I don’t think I scare easily, but I was worried. I hope to God you never have been or ever will be in this situation, but no matter how brave you think you are it gnaws as you – he knows me but I don’t know him, and I have to be vigilant. I felt it was clear he was watching me by comments he made, so I wondered if it was only a matter of time until something broke, until he escalated, until he learned some pattern or saw a hole he could exploit.
So I had a gun at home and that helped, because I could even the playing field if he tried to force his way in, since he knew where I lived. I didn’t answer the door to people I didn’t know, speaking through it instead when the Jehovah’s Witnesses came by, for instance, and I looked into getting a concealed weapon permit after I found out a friend had one.
Then, thank God, there was a break. I called the police again – it had been a bad week for calls – and Officer Nelson suggested something.
He told me it might not work, but it was a trick that could scare the stalker. Nelson told me next time the stalker called, I should tap the disconnect on the phone, as if I was switching to call waiting but not actually do it enough to hang up, and say something to the effect of, “Officers, this is the call to trace.”
So simple, yet it worked.

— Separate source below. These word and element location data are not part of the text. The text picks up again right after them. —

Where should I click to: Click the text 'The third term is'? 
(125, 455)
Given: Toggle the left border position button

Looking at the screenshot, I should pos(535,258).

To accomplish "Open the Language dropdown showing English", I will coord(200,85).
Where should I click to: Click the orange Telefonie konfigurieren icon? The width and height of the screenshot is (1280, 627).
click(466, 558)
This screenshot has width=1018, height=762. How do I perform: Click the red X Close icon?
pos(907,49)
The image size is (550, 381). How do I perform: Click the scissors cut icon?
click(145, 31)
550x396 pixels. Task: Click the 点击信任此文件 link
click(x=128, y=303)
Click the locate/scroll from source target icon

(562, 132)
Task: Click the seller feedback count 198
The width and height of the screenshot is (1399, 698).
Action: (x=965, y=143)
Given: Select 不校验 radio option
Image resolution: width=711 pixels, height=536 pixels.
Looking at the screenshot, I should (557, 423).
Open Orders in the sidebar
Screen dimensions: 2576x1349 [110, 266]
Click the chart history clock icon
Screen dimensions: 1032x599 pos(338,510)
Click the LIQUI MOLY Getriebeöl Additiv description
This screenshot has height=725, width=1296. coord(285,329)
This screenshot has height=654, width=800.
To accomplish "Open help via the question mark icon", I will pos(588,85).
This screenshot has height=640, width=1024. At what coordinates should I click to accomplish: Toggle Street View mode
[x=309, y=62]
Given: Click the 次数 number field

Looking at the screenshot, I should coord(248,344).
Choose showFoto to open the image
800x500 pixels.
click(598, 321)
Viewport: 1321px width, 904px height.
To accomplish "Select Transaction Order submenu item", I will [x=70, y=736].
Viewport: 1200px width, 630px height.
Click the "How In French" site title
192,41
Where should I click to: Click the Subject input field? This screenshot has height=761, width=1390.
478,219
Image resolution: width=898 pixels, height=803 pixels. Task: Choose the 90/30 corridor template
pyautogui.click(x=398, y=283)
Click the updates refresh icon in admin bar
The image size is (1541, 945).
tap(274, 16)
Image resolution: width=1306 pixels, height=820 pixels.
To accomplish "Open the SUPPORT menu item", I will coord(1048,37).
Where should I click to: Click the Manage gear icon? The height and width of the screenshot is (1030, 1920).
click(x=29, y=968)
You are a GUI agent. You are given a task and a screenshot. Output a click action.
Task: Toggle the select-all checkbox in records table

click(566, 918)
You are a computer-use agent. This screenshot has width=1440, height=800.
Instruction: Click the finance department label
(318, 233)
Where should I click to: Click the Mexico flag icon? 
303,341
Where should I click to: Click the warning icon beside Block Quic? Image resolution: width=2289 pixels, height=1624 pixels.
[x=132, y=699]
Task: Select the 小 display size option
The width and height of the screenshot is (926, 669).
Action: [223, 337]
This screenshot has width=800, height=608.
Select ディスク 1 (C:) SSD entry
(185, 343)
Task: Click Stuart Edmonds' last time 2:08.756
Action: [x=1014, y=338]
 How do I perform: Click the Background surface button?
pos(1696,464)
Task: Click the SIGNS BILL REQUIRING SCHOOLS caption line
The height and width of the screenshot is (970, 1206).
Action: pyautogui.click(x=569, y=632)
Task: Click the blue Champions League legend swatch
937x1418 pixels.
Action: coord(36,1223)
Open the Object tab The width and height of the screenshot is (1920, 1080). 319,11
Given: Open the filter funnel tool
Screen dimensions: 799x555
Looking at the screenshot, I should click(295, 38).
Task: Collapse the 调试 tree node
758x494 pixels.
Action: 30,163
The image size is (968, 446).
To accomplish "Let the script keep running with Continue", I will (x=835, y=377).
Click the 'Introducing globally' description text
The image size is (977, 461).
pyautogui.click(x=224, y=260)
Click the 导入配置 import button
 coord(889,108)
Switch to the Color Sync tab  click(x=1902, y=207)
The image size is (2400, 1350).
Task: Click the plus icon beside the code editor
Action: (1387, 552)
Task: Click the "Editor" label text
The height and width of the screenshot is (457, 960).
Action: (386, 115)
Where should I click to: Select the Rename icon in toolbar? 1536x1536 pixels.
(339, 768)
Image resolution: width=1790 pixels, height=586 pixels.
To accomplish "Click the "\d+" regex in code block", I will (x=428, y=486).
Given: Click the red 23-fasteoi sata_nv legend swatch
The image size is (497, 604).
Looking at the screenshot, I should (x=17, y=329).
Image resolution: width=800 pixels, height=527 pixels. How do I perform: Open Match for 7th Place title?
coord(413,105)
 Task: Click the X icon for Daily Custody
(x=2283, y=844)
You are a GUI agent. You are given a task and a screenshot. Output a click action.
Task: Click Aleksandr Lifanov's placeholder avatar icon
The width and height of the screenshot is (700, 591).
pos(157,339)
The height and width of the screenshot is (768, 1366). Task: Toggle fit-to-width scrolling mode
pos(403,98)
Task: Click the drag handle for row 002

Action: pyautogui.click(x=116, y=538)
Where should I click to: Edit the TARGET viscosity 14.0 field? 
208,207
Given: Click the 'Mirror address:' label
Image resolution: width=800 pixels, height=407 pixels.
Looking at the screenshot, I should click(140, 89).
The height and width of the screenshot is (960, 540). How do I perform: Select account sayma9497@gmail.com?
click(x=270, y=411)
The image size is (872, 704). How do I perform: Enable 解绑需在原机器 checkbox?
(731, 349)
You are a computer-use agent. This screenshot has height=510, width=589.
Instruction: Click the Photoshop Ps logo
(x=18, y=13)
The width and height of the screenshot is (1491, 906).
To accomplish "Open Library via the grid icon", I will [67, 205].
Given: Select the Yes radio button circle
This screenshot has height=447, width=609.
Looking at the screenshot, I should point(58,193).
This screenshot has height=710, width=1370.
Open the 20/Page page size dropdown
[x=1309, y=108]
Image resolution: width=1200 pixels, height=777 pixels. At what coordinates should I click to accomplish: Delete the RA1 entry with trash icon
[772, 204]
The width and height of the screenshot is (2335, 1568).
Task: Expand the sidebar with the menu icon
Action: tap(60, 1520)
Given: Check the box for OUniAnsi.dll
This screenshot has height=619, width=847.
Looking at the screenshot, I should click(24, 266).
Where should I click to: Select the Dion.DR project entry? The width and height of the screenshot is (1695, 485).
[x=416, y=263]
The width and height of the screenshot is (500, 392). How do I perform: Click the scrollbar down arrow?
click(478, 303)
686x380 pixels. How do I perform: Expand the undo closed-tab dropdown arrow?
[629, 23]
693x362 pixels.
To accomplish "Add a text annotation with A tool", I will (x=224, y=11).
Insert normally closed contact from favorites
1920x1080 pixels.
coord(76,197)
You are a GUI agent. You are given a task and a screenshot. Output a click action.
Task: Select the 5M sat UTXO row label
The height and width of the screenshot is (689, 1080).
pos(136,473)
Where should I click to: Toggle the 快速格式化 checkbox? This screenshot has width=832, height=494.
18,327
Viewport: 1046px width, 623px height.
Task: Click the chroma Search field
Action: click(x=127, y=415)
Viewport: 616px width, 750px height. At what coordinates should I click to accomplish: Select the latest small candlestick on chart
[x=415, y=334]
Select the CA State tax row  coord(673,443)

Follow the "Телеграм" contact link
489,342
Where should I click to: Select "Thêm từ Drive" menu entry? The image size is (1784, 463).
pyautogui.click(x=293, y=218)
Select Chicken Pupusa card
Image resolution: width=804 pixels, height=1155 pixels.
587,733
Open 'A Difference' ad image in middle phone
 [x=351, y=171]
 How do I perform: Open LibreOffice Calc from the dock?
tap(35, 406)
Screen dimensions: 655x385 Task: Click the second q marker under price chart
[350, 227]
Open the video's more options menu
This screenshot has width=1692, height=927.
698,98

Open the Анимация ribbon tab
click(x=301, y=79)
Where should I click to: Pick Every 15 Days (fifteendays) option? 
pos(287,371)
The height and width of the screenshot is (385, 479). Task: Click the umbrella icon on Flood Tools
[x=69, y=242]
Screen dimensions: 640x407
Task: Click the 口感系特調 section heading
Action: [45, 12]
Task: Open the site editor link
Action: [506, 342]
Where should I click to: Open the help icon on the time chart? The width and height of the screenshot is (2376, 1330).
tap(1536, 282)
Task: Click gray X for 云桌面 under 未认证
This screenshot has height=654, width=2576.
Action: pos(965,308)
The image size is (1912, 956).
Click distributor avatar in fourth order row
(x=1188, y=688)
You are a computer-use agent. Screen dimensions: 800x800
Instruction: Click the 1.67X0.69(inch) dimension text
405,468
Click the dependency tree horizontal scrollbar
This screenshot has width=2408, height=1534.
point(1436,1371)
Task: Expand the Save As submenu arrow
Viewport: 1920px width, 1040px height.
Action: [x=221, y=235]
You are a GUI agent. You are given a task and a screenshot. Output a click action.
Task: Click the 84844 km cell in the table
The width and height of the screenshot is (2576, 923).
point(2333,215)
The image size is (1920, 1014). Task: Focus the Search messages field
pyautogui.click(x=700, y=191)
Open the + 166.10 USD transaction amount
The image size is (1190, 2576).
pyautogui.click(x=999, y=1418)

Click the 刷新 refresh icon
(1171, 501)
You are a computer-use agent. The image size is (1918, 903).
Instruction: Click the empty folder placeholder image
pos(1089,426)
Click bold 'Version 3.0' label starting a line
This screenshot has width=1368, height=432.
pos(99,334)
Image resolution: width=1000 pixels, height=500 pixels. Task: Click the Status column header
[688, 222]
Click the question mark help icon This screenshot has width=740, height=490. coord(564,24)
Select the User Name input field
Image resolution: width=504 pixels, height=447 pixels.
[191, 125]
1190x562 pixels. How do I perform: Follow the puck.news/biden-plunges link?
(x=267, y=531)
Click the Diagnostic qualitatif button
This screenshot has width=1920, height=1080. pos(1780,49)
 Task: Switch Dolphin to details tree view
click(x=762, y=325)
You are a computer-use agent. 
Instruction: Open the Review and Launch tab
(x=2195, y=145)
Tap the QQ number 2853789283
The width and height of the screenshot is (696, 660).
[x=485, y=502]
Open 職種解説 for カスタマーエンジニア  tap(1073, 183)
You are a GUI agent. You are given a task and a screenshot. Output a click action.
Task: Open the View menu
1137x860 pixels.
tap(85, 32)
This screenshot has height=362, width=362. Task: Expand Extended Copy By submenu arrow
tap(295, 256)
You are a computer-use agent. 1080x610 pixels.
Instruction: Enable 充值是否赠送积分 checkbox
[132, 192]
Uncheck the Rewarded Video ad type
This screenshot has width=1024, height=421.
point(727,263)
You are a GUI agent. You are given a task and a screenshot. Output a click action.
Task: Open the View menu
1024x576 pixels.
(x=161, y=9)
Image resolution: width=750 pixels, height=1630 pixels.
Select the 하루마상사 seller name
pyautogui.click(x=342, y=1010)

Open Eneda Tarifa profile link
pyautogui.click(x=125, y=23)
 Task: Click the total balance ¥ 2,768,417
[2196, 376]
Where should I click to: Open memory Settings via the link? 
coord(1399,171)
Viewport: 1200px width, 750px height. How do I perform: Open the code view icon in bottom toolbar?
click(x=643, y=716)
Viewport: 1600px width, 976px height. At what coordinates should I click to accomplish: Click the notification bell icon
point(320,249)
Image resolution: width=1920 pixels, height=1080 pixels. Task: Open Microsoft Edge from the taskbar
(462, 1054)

The minute I did that HE hung up and never called again. To be honest I felt guilty a little because it didn’t solve the problem – he wouldn’t call me, but was he still a threat to someone else? He could have been calling other women too, or moved on to an easier target. It took a while before I finally believed he wouldn’t call again, and for things to return to some semblance of normalcy; after a while I once more felt that bit of security I had captured when I got my job and apartment, constructively taking control of my OWN life.
Even though the worry is gone and it’s been a long time, the shadow of those feelings remain, even as details – like the name of the Officer – have faded. It felt good to exorcise those demons through Lily and for Nathan to get his comeuppance. As I said early in this post the situations aren’t the same, but I definitely drew on my experience when I created Nathan and that situation.